All the world's a stage.I’ve been blitzing on season two of the vaunted AMC series, Mad Men, over the last five days and nights so that I can finally remember to watch season three episodes live. It’s a popular show with marketing professionals.

Shakespeare’s legacy is based largely on deception. He used the device in every play: females playing men (and vice-versa); characters in disguise deceiving others; stories overheard and misunderstood; apparitions mistaken for reality. Ever since, Shakespearean deception has been used in everything from Leave It To Beaver to Frasier to . . . Mad Men.

In fact, deception is Mad Men, whether it’s every character pretending he/she is something he/she isn’t, or Don Draper’s kids constantly trying to lie their way out of trouble. And because deception and deceit make for compelling viewing, the world of advertising and advertisers is the perfect setting. While Mad Men is staged in the early-1960s, full of boozy smoke-and-mirrors, an essential tenet of advertising remains constant: using condoned deception to achieve a marketing objective – usually sales or branding – is permissible.

I say “condoned” because as a culture we are conditioned to accept that most advertising to some extent deceives through hyperbole (how white my shirts can be; that crap-box car performs like a Ferrari . . .) or masquerade (actors pretending they’re happy customers; perfectly-lighted sets depicting reality . . .). As viewers or listeners in the modern world, provided that it’s made clear to us that advertising is in fact advertising, we subconsciously accept that it’s “just advertising.” The deception is okay.

Contrast the condoned deceit of advertising with public relations. Maybe I’m over-sensitive, but when it comes to perceived credibility, PR professionals get a worse rap than those who work in advertising. You’d think that the opposite would be true.
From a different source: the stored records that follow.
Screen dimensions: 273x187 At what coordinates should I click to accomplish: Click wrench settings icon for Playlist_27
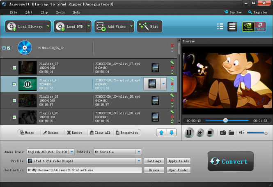pyautogui.click(x=172, y=63)
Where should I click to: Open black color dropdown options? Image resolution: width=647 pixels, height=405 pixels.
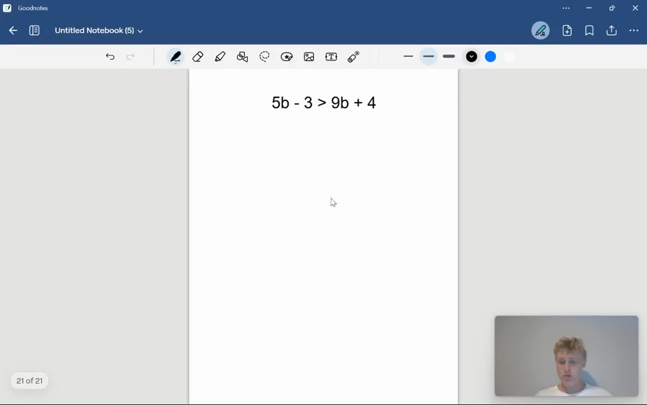pyautogui.click(x=471, y=57)

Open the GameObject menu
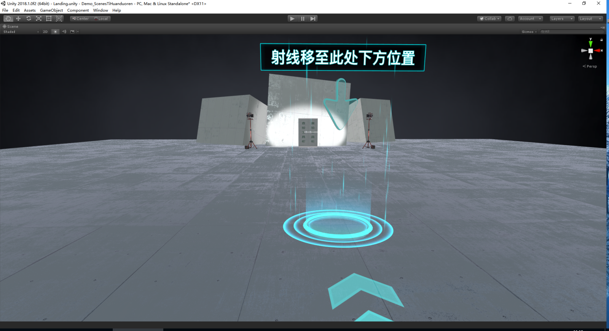(x=51, y=10)
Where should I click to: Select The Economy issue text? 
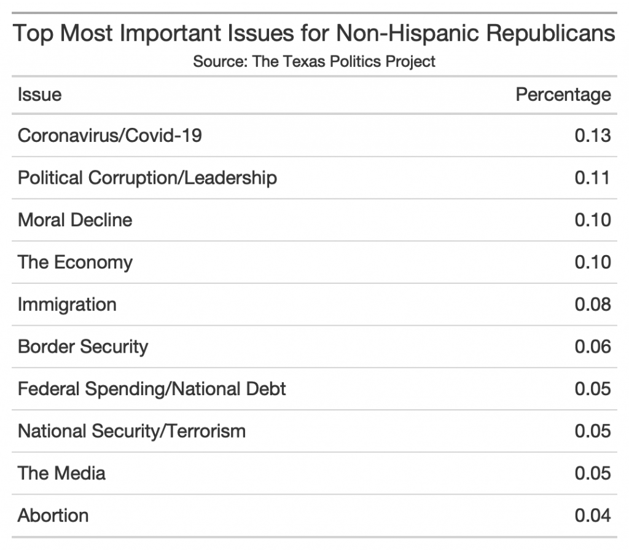click(x=75, y=262)
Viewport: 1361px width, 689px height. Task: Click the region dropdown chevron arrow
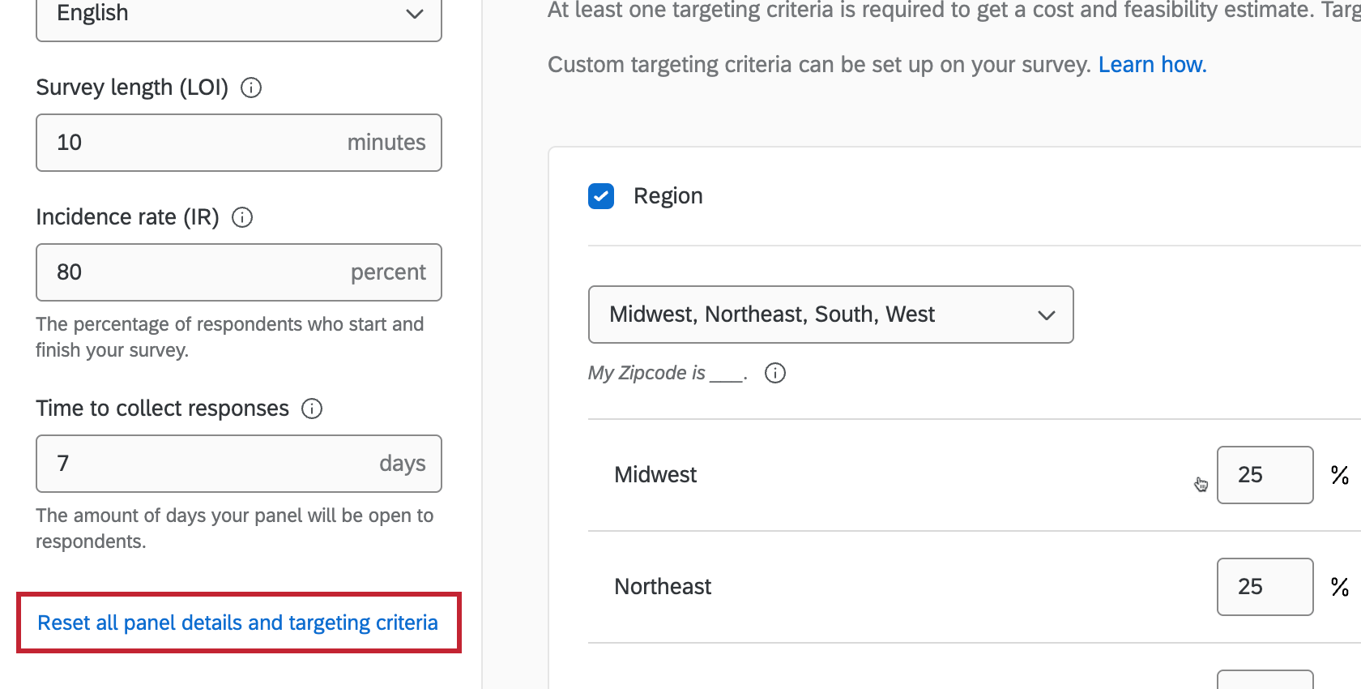pos(1047,315)
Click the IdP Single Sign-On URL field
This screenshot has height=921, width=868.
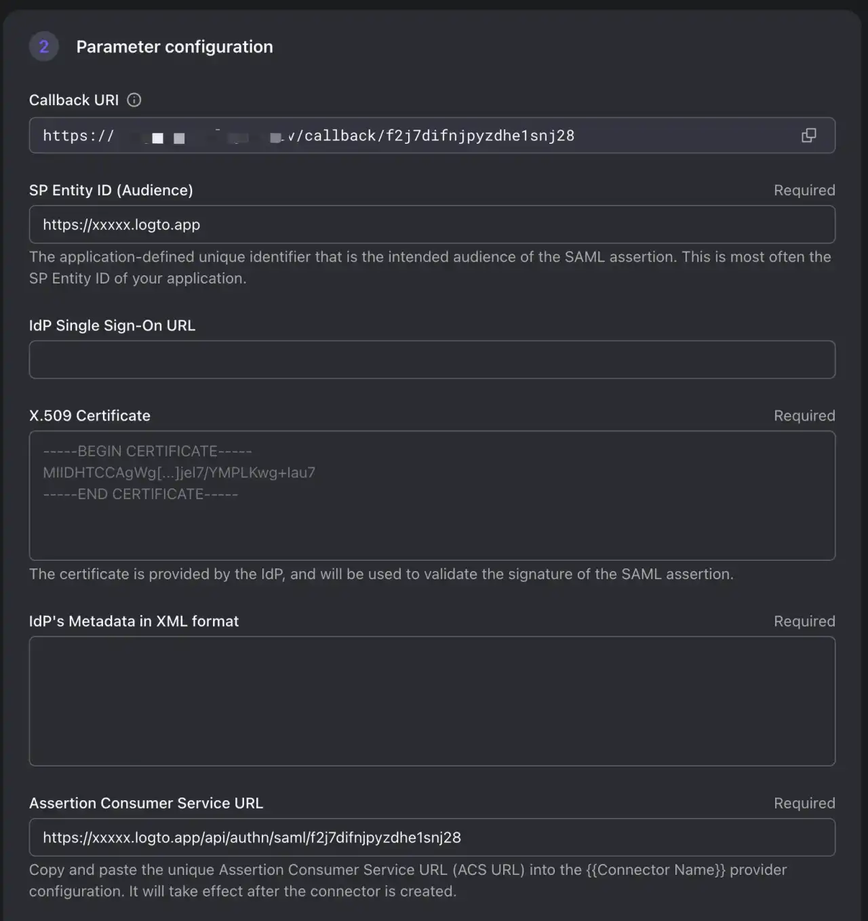pyautogui.click(x=431, y=359)
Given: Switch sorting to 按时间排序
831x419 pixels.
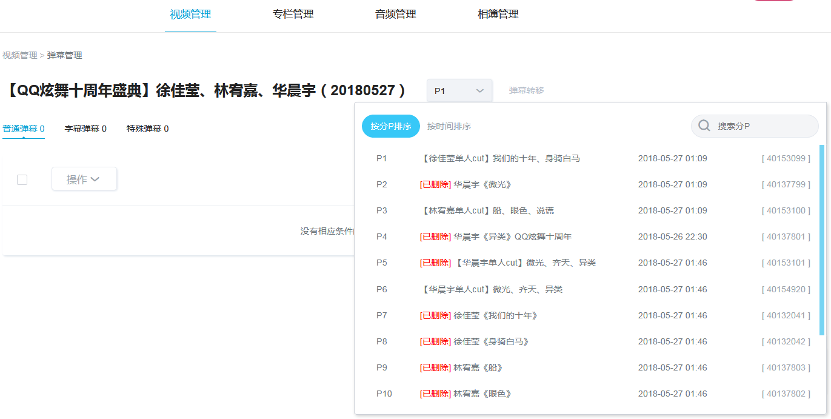Looking at the screenshot, I should 449,126.
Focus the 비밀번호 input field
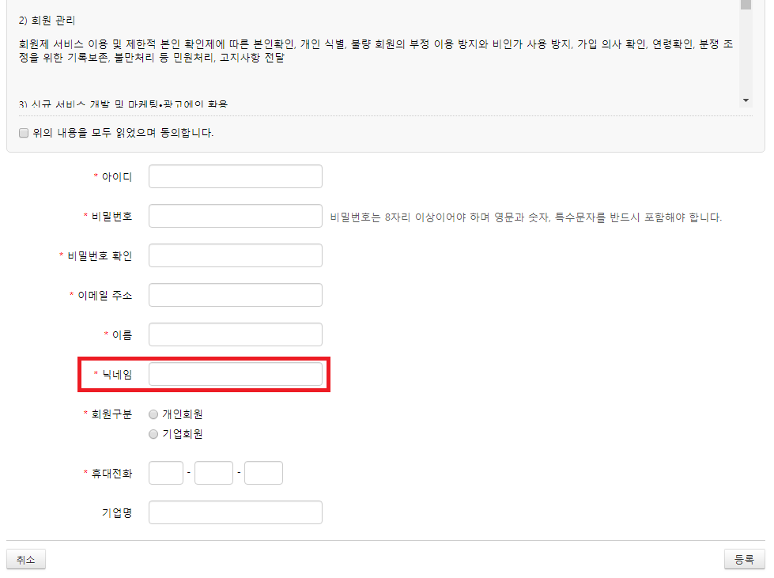 click(236, 216)
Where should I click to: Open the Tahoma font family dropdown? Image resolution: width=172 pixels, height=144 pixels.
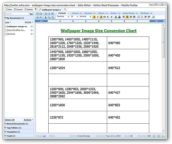pos(63,17)
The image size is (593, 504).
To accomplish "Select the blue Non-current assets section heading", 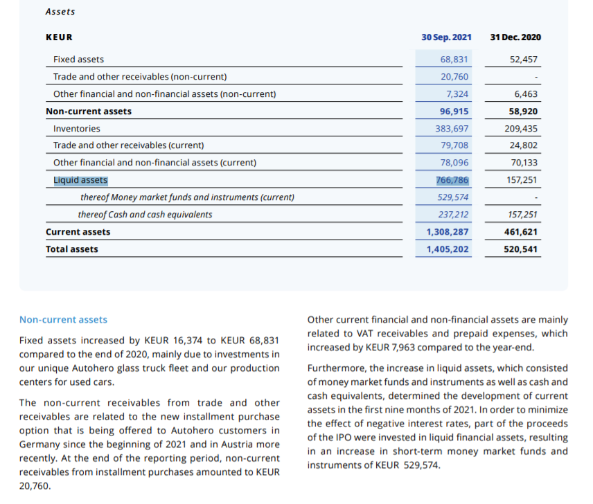I will pyautogui.click(x=63, y=320).
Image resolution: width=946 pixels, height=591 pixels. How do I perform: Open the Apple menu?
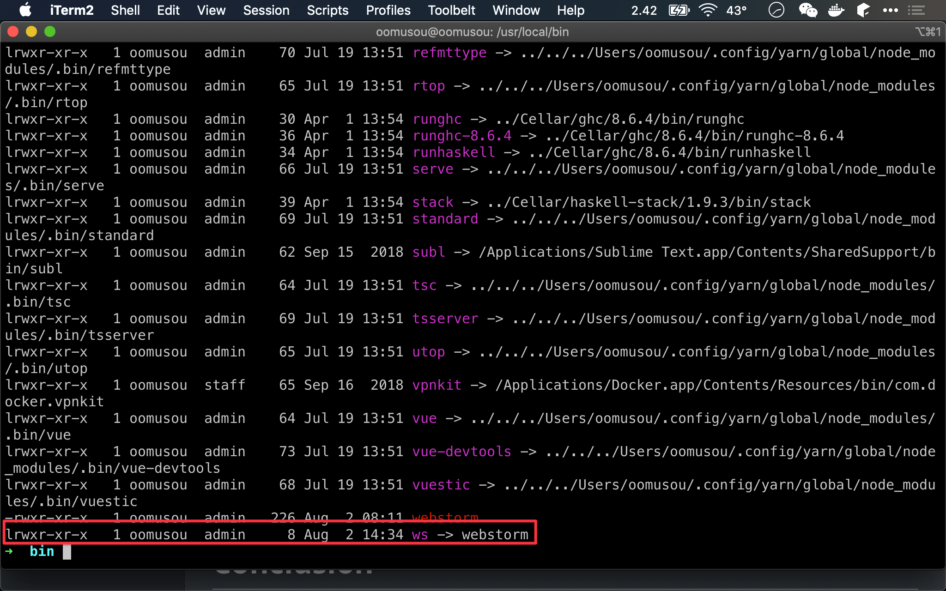coord(25,10)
If a public relations professional is found to have consciously and intentionally deceived, he/she is scorned, ostracized and sometimes even prosecuted. Imagine if you as a professional invented a customer for your client, who had never actually used the product, yet was offered to a reporter as a case study. Such behavior contravenes the code of conduct of every PR association I know, and it is quite rightly seen as being ethically wrong. Meanwhile, the ethics of advertising appear to permit deception – and in our culture that’s acceptable and condoned.

I’m certain that I’m much happier working with an organization and industry that tell the truth, and reject requests to do anything but. Like Don Draper, I would have a hard time living with myself – even if myself weren’t really my self – if it were any other way.

One Response to “Maddening”


  1. Allan Dear on September 15th, 2009

    Very perceptive analysis of this very complex show. I agree it is the perfect environment for the plot and the deceptive times.